Correlation Between Nasdaq and Xtrackers
Can any of the company-specific risk be diversified away by investing in both Nasdaq and Xtrackers at the same time? Although using a correlation coefficient on its own may not help to predict future stock returns, this module helps to understand the diversifiable risk of combining Nasdaq and Xtrackers into the same portfolio, which is an essential part of the fundamental portfolio management process.
By analyzing existing cross correlation between Nasdaq Inc and Xtrackers SP, you can compare the effects of market volatilities on Nasdaq and Xtrackers and check how they will diversify away market risk if combined in the same portfolio for a given time horizon. You can also utilize pair trading strategies of matching a long position in Nasdaq with a short position of Xtrackers. Check out your portfolio center. Please also check ongoing floating volatility patterns of Nasdaq and Xtrackers.
Diversification Opportunities for Nasdaq and Xtrackers
Almost no diversification
The 3 months correlation between Nasdaq and Xtrackers is 0.9. Overlapping area represents the amount of risk that can be diversified away by holding Nasdaq Inc and Xtrackers SP in the same portfolio, assuming nothing else is changed. The correlation between historical prices or returns on Xtrackers SP and Nasdaq is a relative statistical measure of the degree to which these equity instruments tend to move together. The correlation coefficient measures the extent to which returns on Nasdaq Inc are associated (or correlated) with Xtrackers. Values of the correlation coefficient range from -1 to +1, where. The correlation of zero (0) is possible when the price movement of Xtrackers SP has no effect on the direction of Nasdaq i.e., Nasdaq and Xtrackers go up and down completely randomly.
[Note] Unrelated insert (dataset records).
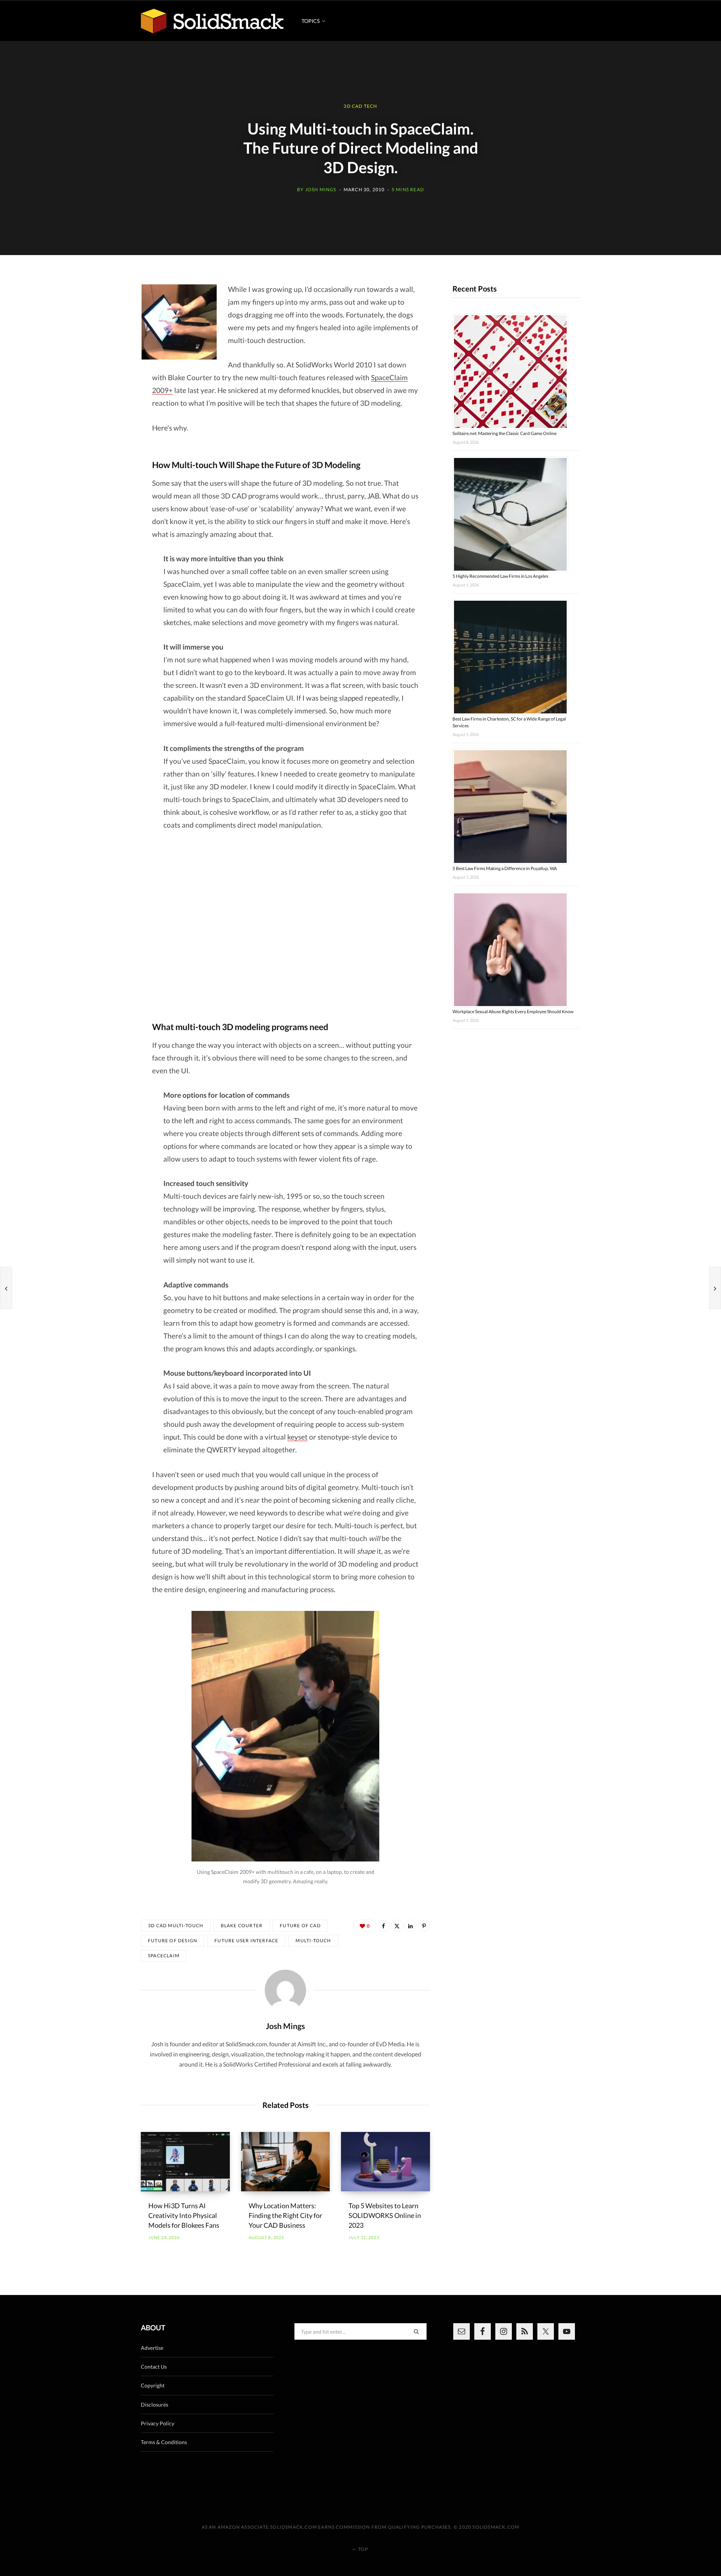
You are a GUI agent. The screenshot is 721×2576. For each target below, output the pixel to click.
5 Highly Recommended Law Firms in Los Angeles (500, 576)
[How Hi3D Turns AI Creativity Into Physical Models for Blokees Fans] (185, 2161)
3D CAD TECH (360, 106)
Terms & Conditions (164, 2442)
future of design (172, 1940)
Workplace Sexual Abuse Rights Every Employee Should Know (513, 1011)
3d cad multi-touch (176, 1925)
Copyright (152, 2385)
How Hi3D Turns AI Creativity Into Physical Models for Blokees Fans (183, 2215)
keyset (297, 1436)
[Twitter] (397, 1926)
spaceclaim (163, 1955)
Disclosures (154, 2404)
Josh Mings (320, 189)
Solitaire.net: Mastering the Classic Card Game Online (505, 433)
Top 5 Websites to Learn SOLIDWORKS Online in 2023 (384, 2215)
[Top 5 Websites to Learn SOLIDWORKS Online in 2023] (385, 2161)
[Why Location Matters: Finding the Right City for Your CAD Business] (285, 2161)
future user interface (246, 1940)
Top (362, 2549)
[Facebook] (383, 1926)
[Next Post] (715, 1288)
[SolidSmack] (212, 21)
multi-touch (313, 1940)
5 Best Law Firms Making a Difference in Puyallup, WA (505, 868)
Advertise (152, 2348)
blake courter (242, 1925)
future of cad (300, 1925)
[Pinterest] (424, 1926)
Pair Corralation between Nasdaq and Xtrackers
Given the investment horizon of 90 days Nasdaq is expected to generate 1.56 times less return on investment than Xtrackers. But when comparing it to its historical volatility, Nasdaq Inc is 1.43 times less risky than Xtrackers. It trades about 0.14 of its potential returns per unit of risk. Xtrackers SP is currently generating about 0.15 of returns per unit of risk over similar time horizon. If you would invest 20,040 in Xtrackers SP on September 26, 2024 and sell it today you would earn a total of 2,925 from holding Xtrackers SP or generate 14.6% return on investment over 90 days.
Time Period | 3 Months [change] |
Direction | Moves Together |
Strength | Very Strong |
Accuracy | 98.44% |
Values | Daily Returns |
Nasdaq Inc vs. Xtrackers SP
Performance |
Timeline |
Nasdaq Inc |
Xtrackers SP |
Nasdaq and Xtrackers Volatility Contrast
Predicted Return Density |
Returns |
Pair Trading with Nasdaq and Xtrackers
The main advantage of trading using opposite Nasdaq and Xtrackers positions is that it hedges away some unsystematic risk. Because of two separate transactions, even if Nasdaq position performs unexpectedly, Xtrackers can make up some of the losses. Pair trading also minimizes risk from directional movements in the market. For example, if an entire industry or sector drops because of unexpected headlines, the short position in Xtrackers will offset losses from the drop in Xtrackers' long position.The idea behind Nasdaq Inc and Xtrackers SP pairs trading is to make the combined position market-neutral, meaning the overall market's direction will not affect its win or loss (or potential downside or upside). This can be achieved by designing a pairs trade with two highly correlated stocks or equities that operate in a similar space or sector, making it possible to obtain profits through simple and relatively low-risk investment.Xtrackers vs. UBS Fund Solutions | Xtrackers vs. Xtrackers II | Xtrackers vs. Xtrackers Nikkei 225 | Xtrackers vs. iShares VII PLC |
Check out your portfolio center.Note that this page's information should be used as a complementary analysis to find the right mix of equity instruments to add to your existing portfolios or create a brand new portfolio. You can also try the Portfolio Optimization module to compute new portfolio that will generate highest expected return given your specified tolerance for risk.